Animal venoms comprise a diversity of peptide toxins that manipulate molecular targets such as ion channels and receptors, making venom peptides attractive candidates for the development of therapeutics to benefit human health. However, identifying bioactive venom peptides remains a significant challenge. In this review we describe our particular venomics strategy for the discovery, characterization, and optimization of Terebridae venom peptides, teretoxins. Our strategy reflects the scientific path from mollusks to medicine in an integrative sequential approach with the following steps: (1) delimitation of venomous Terebridae lineages through taxonomic and phylogenetic analyses; (2) identification and classification of putative teretoxins through omics methodologies, including genomics, transcriptomics, and proteomics; (3) chemical and recombinant synthesis of promising peptide toxins; (4) structural characterization through experimental and computational methods; (5) determination of teretoxin bioactivity and molecular function through biological assays and computational modeling; (6) optimization of peptide toxin affinity and selectivity to molecular target; and (7) development of strategies for effective delivery of venom peptide therapeutics. While our research focuses on terebrids, the venomics approach outlined here can be applied to the discovery and characterization of peptide toxins from any venomous taxa.
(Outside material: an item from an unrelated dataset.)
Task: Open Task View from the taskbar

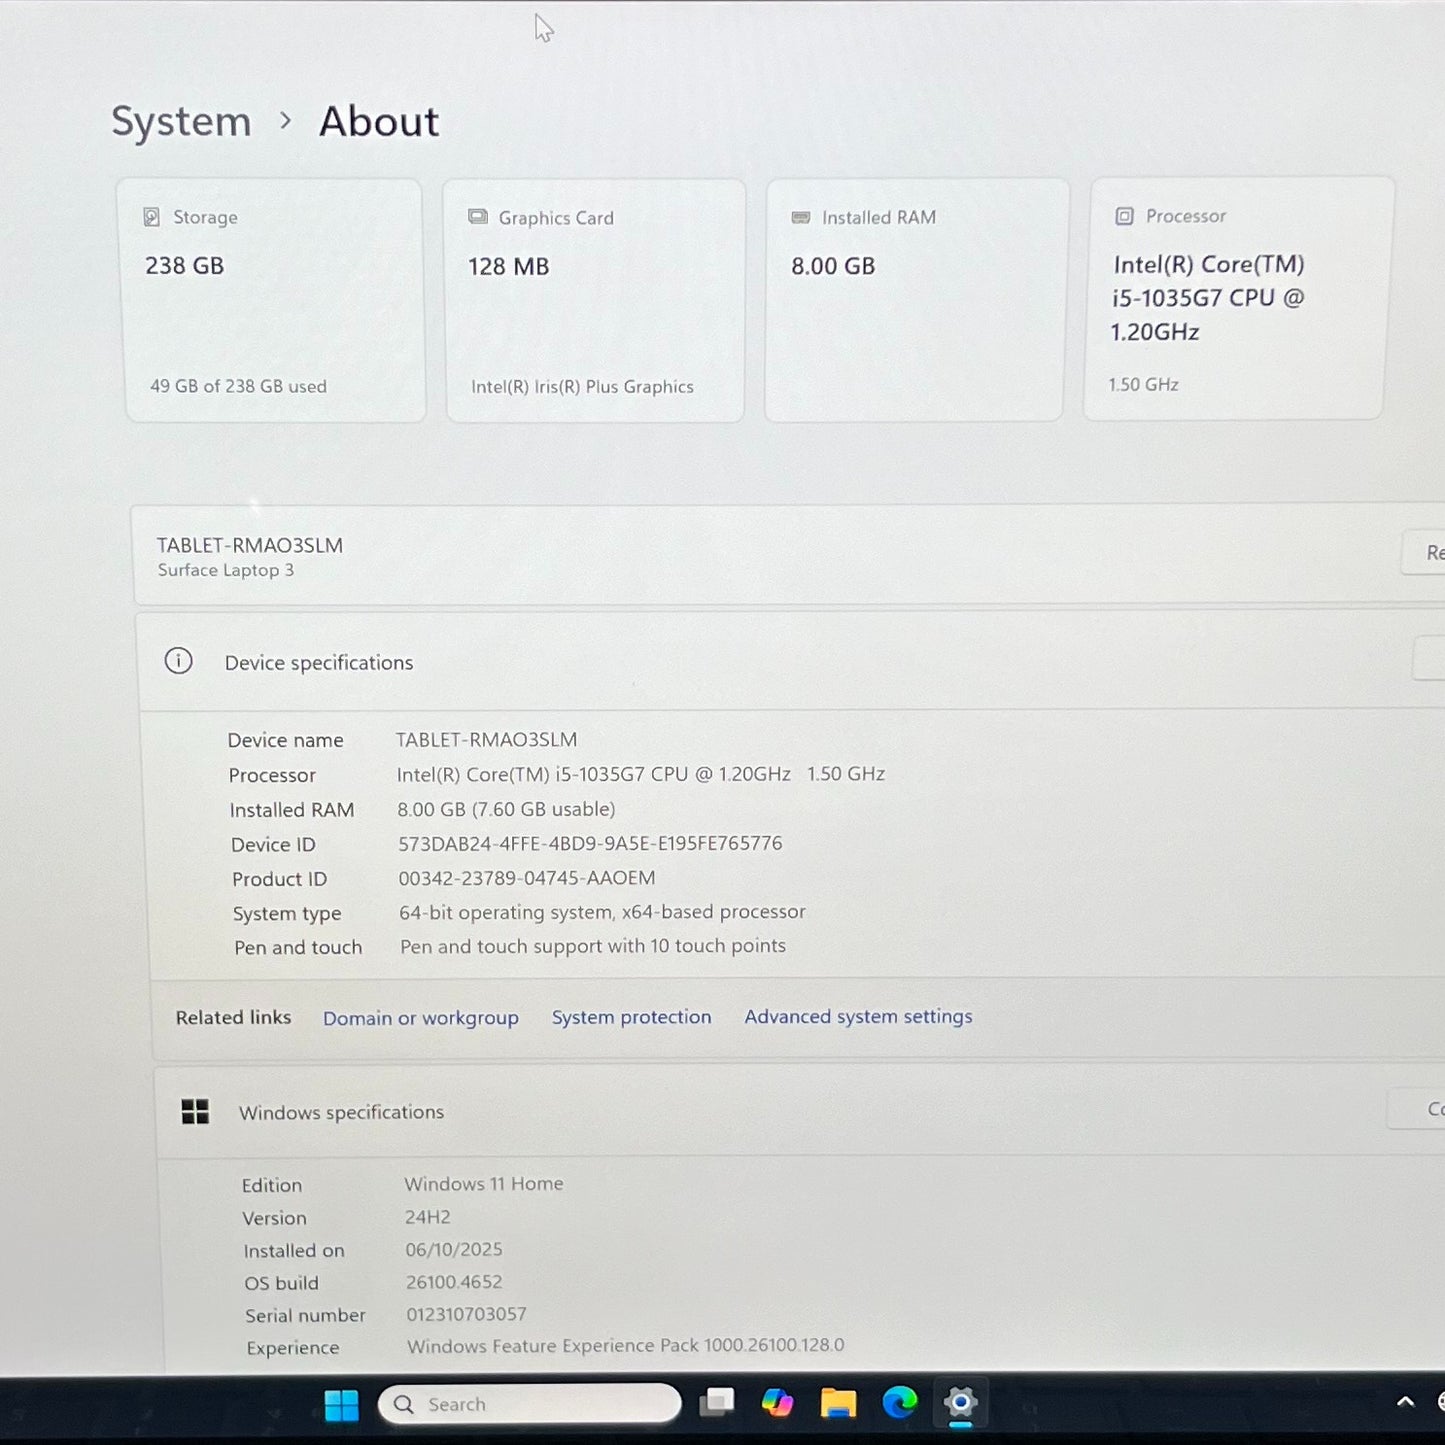Action: [718, 1404]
The Terebridae and teretoxins: Combining phylogeny and anatomy for concerted discovery of bioactive compounds

Abstract: The Conoidea superfamily, comprised of cone snails, terebrids, and turrids, is an exceptionally promising group for the discovery of natural peptide toxins. The potential of conoidean toxins has been realized with the distribution of the first Conus (cone snail) drug, Prialt (ziconotide), an analgesic used to alleviate chronic pain in HIV and cancer patients. Cone snail toxins (conotoxins) are highly variable, a consequence of a high mutation rate associated to duplication events and positive selection. As Conus and terebrids diverged in the early Paleocene, the toxins from terebrids (teretoxins) may demonstrate highly divergent and unique functionalities.


Sample Limited Characterization of a Novel Disulfide-Rich Venom Peptide Toxin from Terebrid Marine Snail Terebra variegata

Abstract: Disulfide-rich peptide toxins found in the secretions of venomous organisms such as snakes, spiders, scorpions, leeches, and marine snails are highly efficient and effective tools for novel therapeutic drug development. Venom peptide toxins have been used extensively to characterize ion channels in the nervous system and platelet aggregation in haemostatic systems.
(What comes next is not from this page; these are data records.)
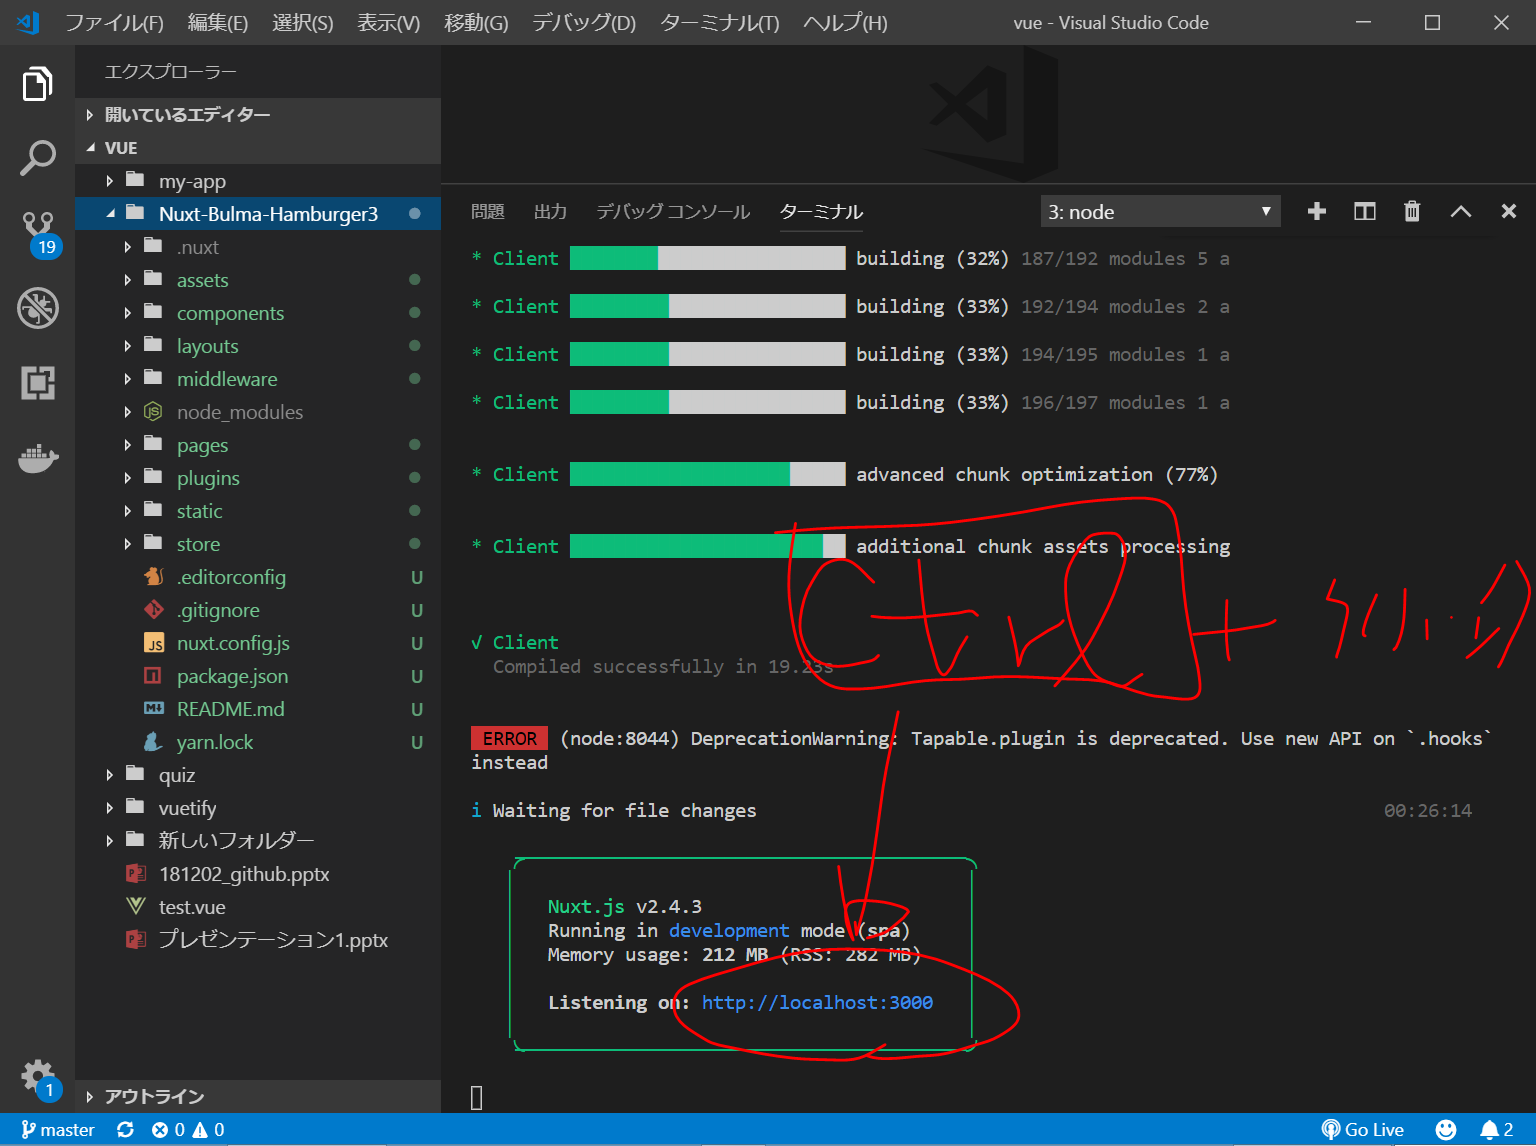Open the Debug view in activity bar

[37, 308]
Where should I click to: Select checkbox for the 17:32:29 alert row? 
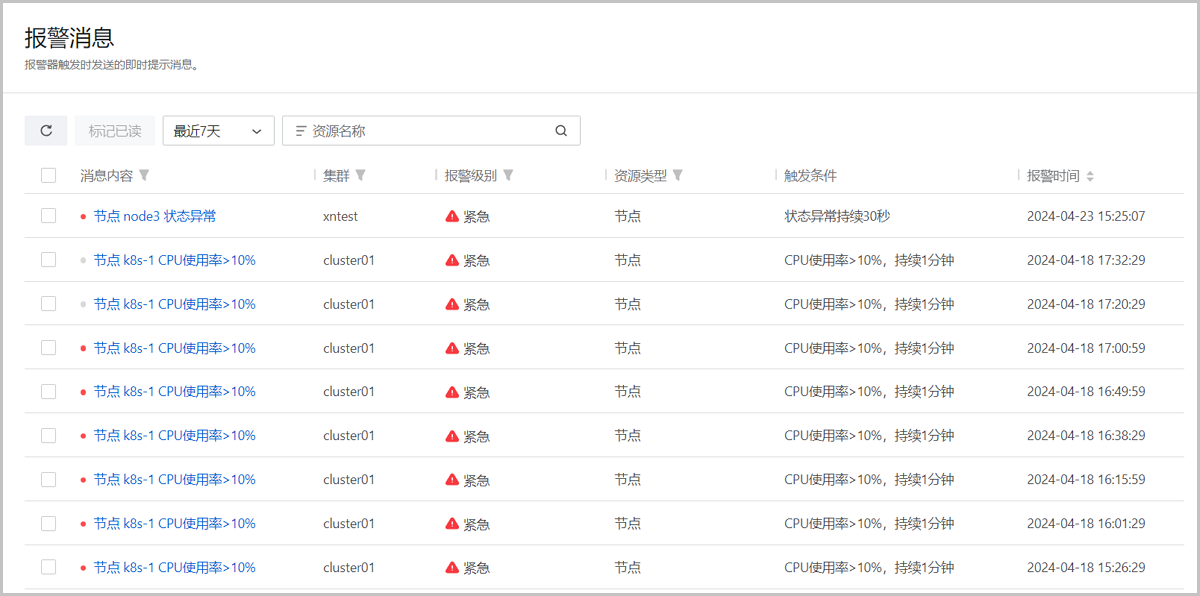click(48, 260)
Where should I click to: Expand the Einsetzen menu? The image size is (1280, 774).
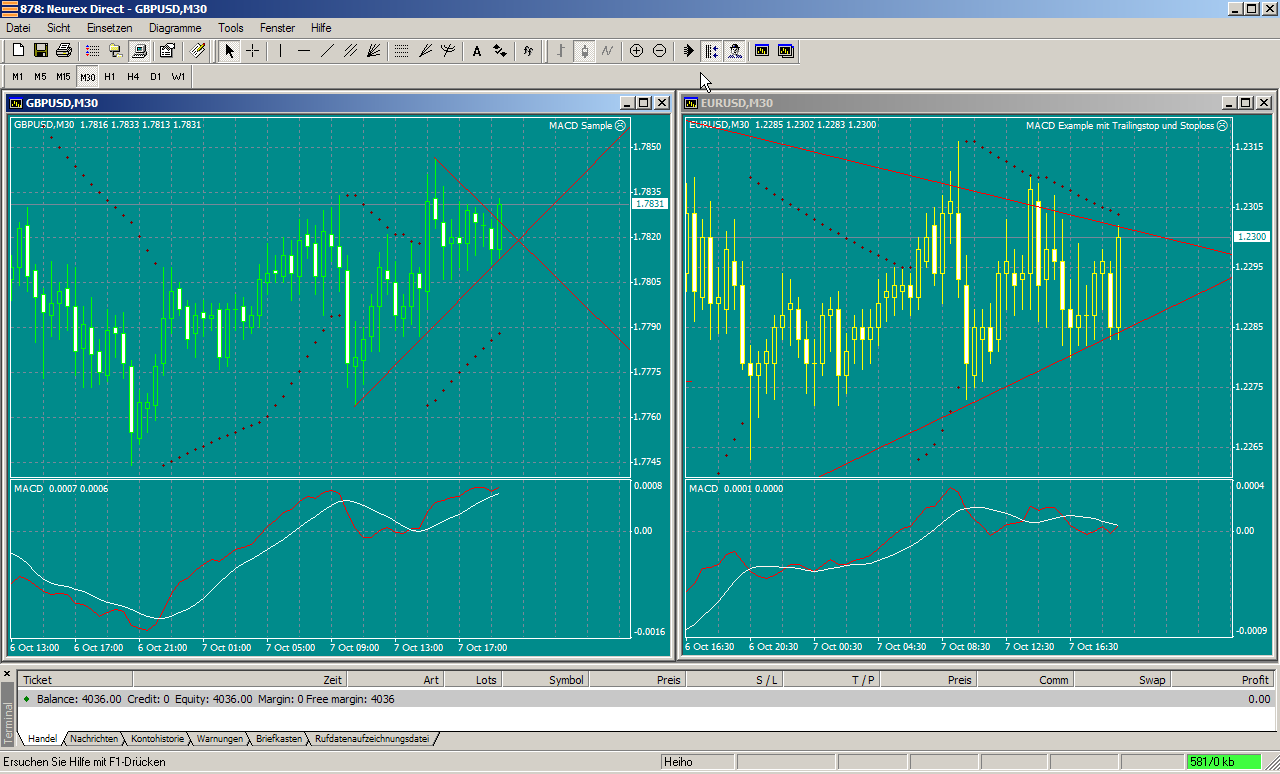(x=107, y=28)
Molecular Diversity and Gene Evolution of the Venom Arsenal of Terebridae Predatory Marine Snails

Abstract: Venom peptides from predatory organisms are a resource for investigating evolutionary processes such as adaptive radiation or diversification, and exemplify promising targets for biomedical drug development. Terebridae are an understudied lineage of conoidean snails, which also includes cone snails and turrids. Characterization of cone snail venom peptides, conotoxins, has revealed a cocktail of bioactive compounds used to investigate physiological cellular function, predator-prey interactions, and to develop novel therapeutics.